> _WHAT THE EXERCISE ASKS_
Here the job is to transcribe only the lines from the one containing "Task: Click the Department of the Navy seal" through the last line below, exactly as written; please leave out pictures.

——————

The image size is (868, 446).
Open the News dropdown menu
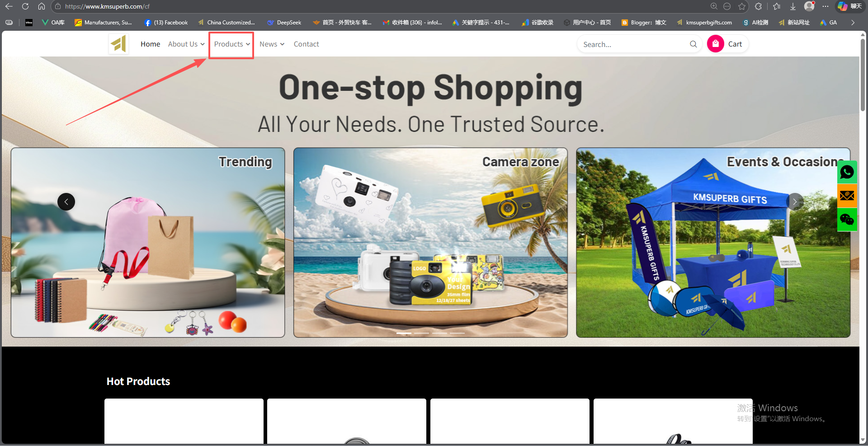(x=272, y=44)
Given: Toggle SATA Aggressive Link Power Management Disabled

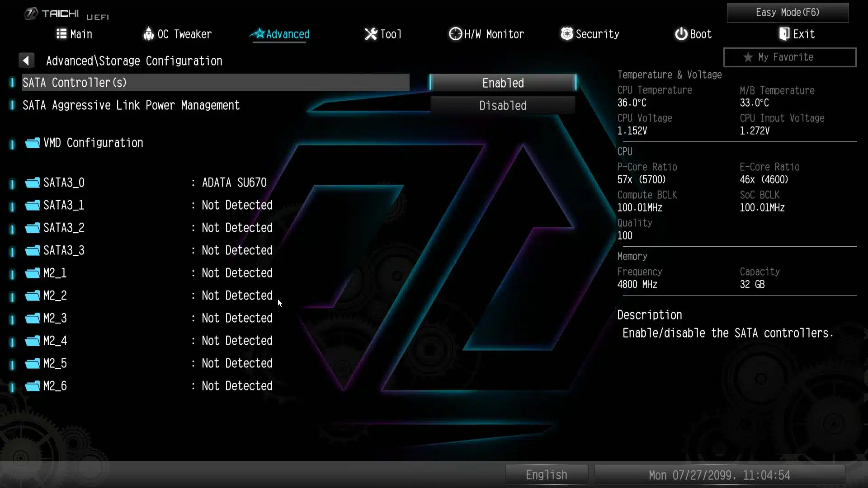Looking at the screenshot, I should point(503,106).
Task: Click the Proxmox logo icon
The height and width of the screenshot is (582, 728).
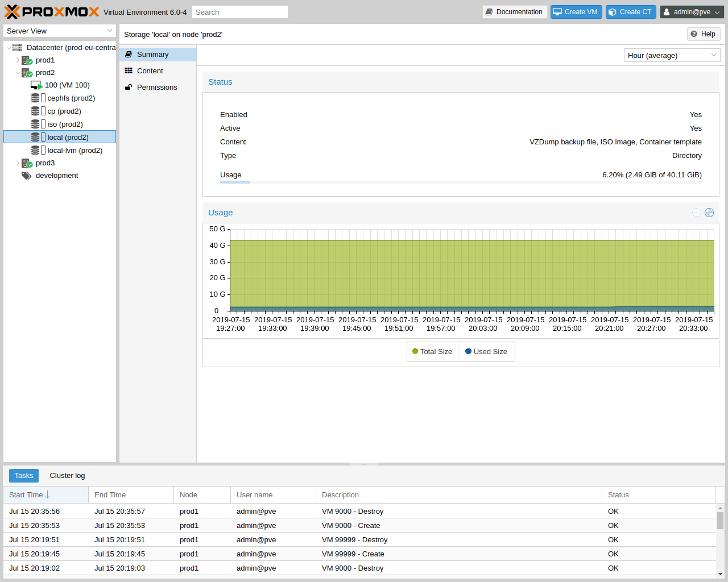Action: (12, 12)

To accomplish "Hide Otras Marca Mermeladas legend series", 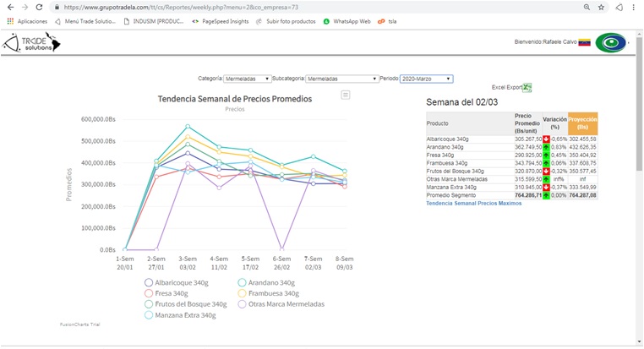I will click(x=281, y=304).
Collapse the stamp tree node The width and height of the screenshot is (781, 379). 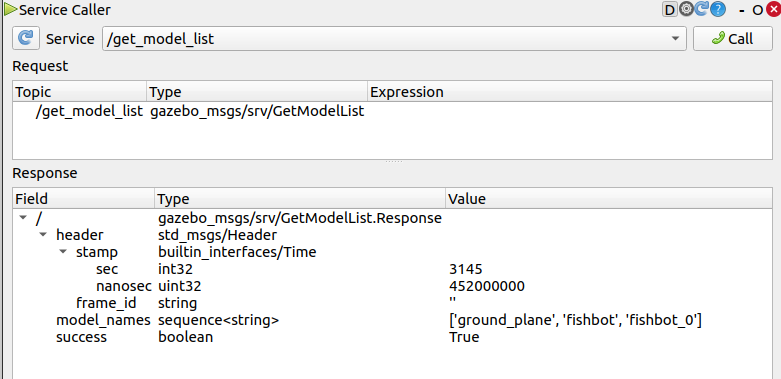click(x=63, y=252)
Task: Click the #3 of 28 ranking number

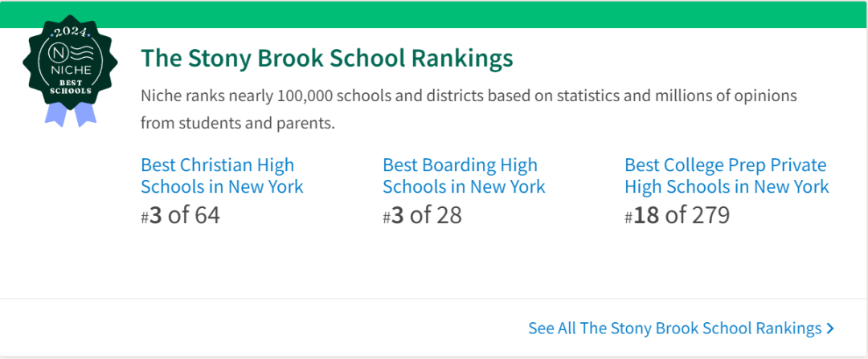Action: tap(422, 215)
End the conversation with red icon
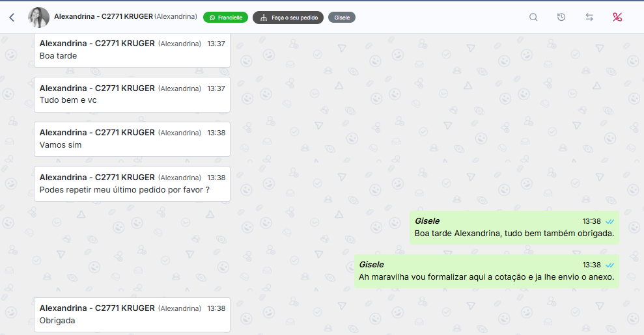This screenshot has height=335, width=644. pos(617,18)
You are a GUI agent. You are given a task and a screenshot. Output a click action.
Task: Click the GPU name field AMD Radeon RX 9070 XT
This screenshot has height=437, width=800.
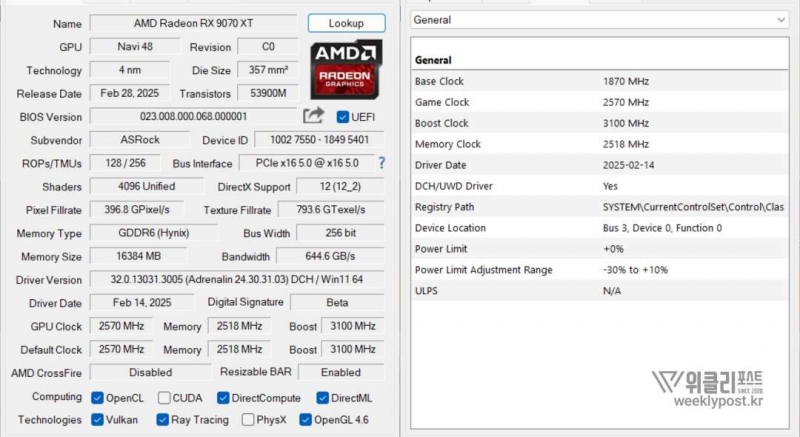(x=193, y=23)
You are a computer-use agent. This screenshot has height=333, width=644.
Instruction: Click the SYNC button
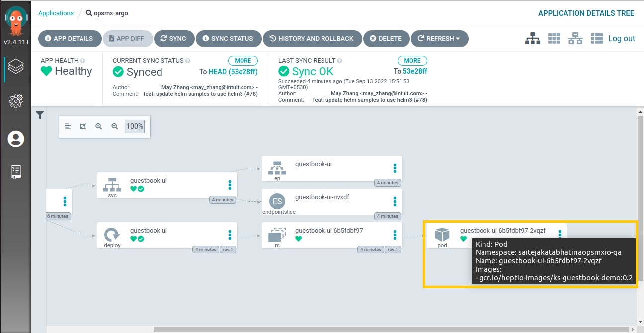173,39
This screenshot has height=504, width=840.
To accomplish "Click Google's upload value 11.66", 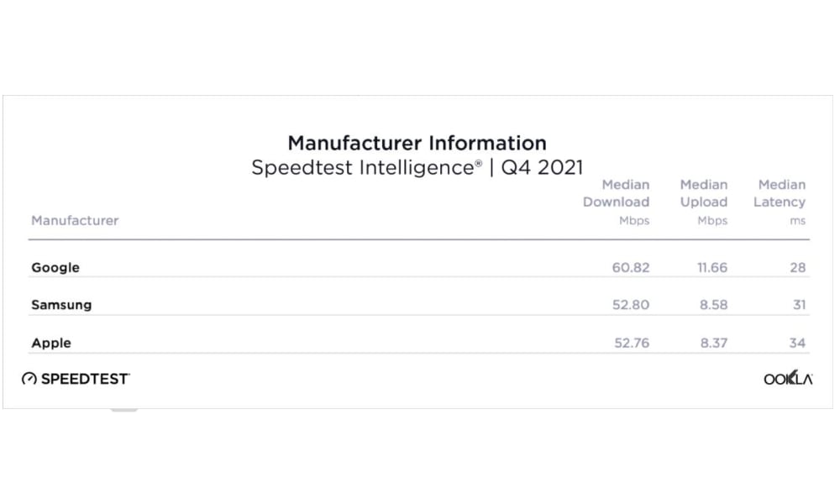I will (712, 268).
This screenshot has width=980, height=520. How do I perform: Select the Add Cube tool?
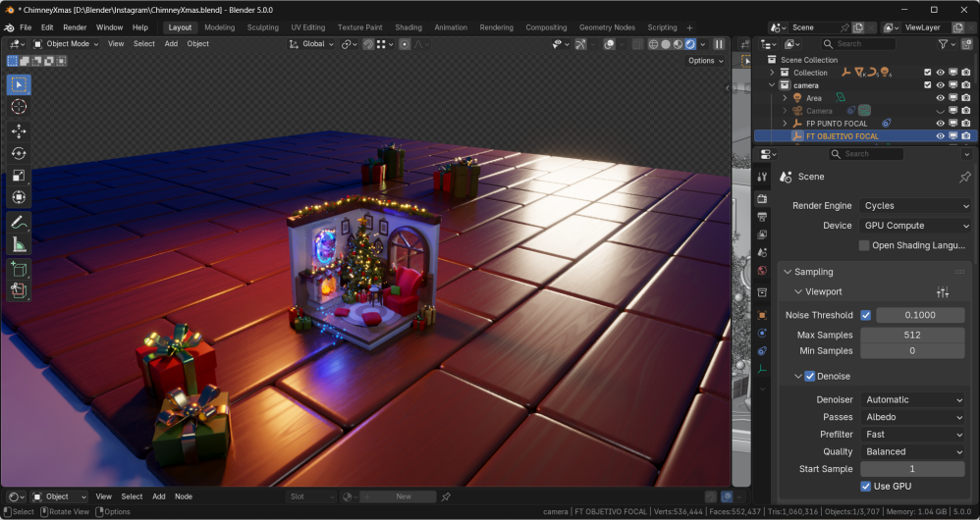19,269
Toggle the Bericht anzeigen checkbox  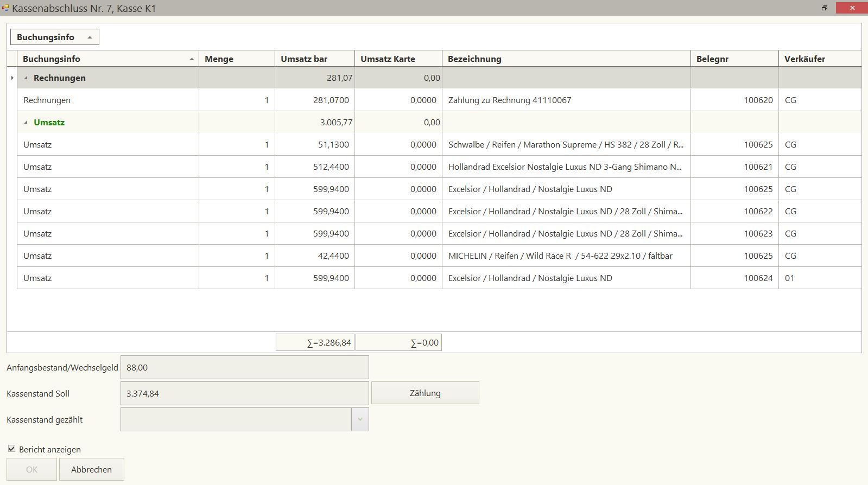coord(11,449)
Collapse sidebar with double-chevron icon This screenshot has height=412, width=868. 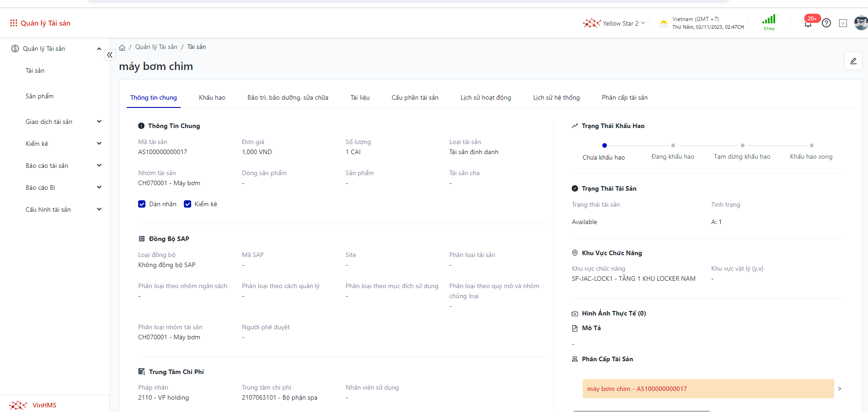(x=110, y=55)
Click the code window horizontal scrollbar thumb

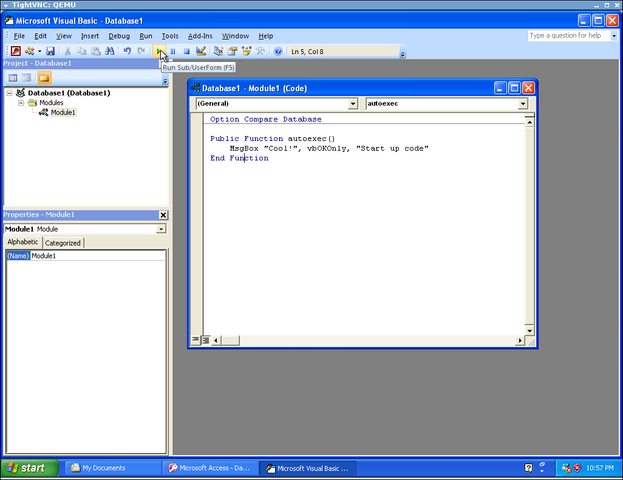click(x=230, y=340)

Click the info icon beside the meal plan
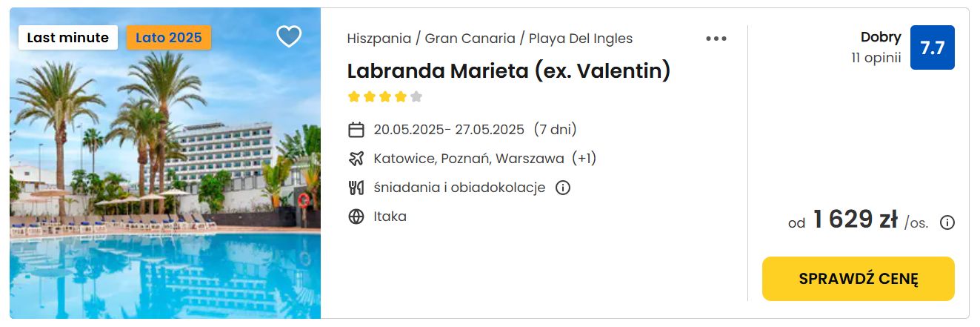point(563,188)
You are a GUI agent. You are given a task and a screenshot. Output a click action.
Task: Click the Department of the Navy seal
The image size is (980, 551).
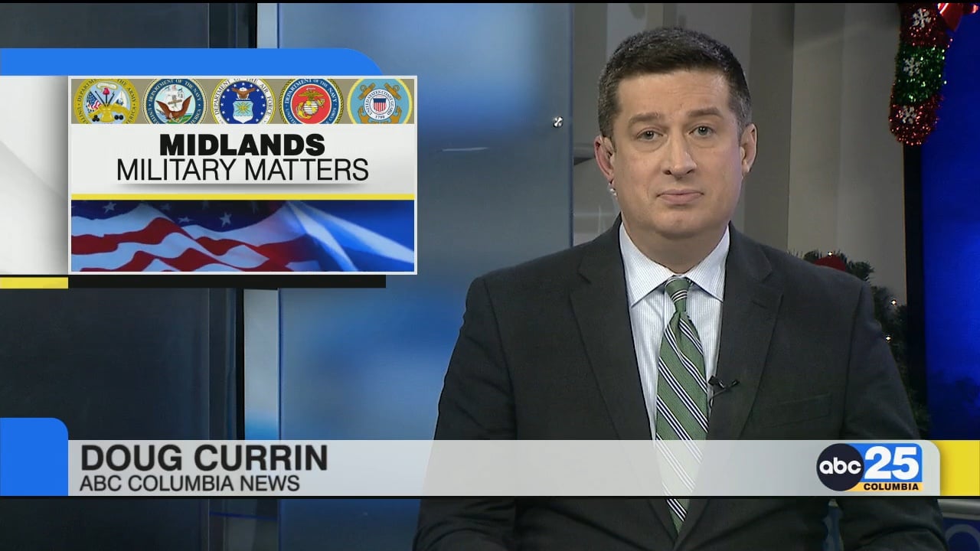[x=175, y=101]
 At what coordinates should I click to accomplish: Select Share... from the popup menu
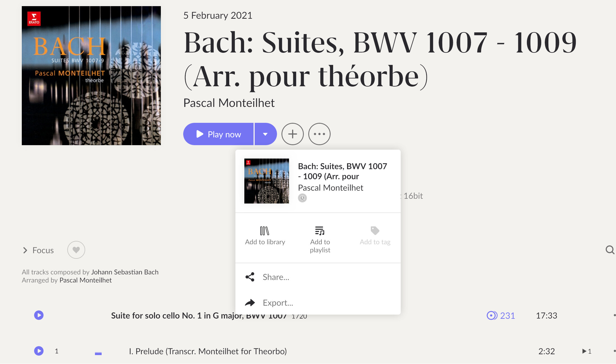click(276, 277)
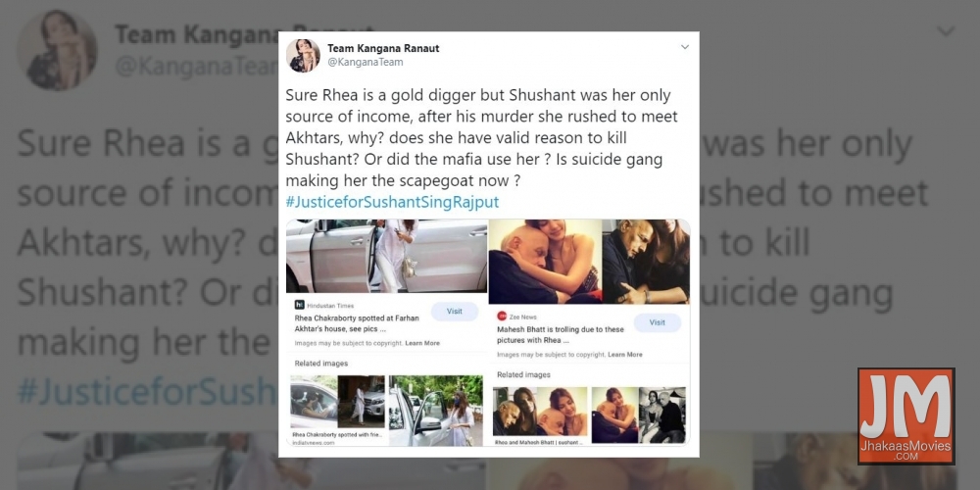Open the #JusticeforSushantSingRajput hashtag
This screenshot has height=490, width=980.
coord(393,203)
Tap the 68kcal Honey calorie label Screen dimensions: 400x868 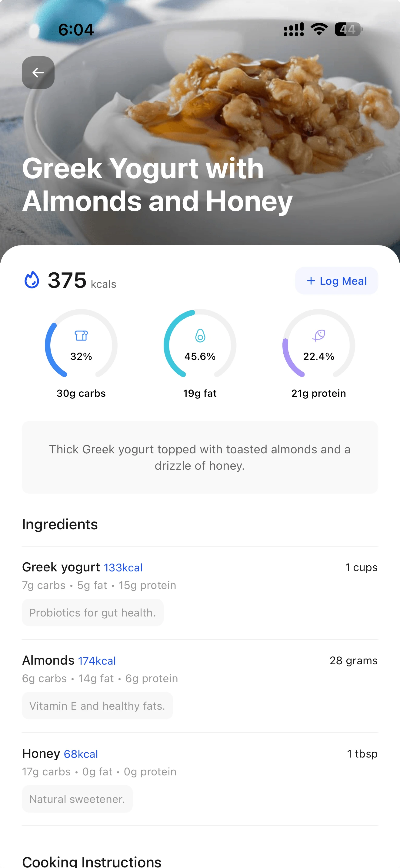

——————

> _EXERCISE RESPONSE_
Task: Click the Department of the Navy seal
The image size is (980, 551).
[x=175, y=101]
 At what coordinates should I click to accomplish: Select Share... from the popup menu
click(276, 277)
Open the #JusticeforSushantSingRajput hashtag
This screenshot has height=490, width=980.
coord(393,203)
Tap the 68kcal Honey calorie label Screen dimensions: 400x868 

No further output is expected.